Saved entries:

-------

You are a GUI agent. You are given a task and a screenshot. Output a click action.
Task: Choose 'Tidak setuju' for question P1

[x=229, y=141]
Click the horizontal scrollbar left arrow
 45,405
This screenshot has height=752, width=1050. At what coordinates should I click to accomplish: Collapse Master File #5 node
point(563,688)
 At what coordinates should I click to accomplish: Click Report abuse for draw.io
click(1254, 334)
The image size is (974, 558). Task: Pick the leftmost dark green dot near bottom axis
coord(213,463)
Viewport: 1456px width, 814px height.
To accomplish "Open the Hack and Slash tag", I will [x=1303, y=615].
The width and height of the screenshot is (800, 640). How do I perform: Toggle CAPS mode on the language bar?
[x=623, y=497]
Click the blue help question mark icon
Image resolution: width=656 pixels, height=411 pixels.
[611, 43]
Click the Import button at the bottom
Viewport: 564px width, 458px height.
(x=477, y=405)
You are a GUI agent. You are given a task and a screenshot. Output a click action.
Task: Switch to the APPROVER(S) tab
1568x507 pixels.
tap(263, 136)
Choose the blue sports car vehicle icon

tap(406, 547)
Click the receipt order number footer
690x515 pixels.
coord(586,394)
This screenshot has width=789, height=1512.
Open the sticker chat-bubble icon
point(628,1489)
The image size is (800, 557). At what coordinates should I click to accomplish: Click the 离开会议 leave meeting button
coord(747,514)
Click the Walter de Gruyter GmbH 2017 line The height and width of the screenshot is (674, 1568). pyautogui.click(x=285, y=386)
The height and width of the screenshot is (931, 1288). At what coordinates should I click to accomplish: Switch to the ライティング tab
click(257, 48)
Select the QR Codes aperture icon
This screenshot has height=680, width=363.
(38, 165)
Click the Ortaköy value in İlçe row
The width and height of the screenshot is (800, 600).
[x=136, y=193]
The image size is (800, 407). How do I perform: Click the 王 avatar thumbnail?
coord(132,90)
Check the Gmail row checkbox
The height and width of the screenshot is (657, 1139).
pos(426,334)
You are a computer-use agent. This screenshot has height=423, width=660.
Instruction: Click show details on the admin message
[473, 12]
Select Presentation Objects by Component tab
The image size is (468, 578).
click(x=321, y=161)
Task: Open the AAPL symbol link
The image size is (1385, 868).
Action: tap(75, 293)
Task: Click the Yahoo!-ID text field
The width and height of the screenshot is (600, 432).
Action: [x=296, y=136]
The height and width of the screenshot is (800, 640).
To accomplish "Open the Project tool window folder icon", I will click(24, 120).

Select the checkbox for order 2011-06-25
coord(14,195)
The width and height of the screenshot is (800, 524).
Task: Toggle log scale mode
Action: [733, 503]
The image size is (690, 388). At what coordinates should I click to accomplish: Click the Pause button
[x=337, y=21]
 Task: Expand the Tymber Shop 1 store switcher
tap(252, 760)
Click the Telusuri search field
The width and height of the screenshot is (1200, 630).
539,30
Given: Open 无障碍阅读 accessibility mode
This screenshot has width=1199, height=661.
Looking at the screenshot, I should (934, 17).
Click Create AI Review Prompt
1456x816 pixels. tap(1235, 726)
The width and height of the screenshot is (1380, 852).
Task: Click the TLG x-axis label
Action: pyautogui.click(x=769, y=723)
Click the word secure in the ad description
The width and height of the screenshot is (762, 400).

-------

STATED TASK → State how many lines in the listing above contain the string "Select", counting only matches with the same capitalization. Reply with the number alone.

REPLY TO THE TASK → 3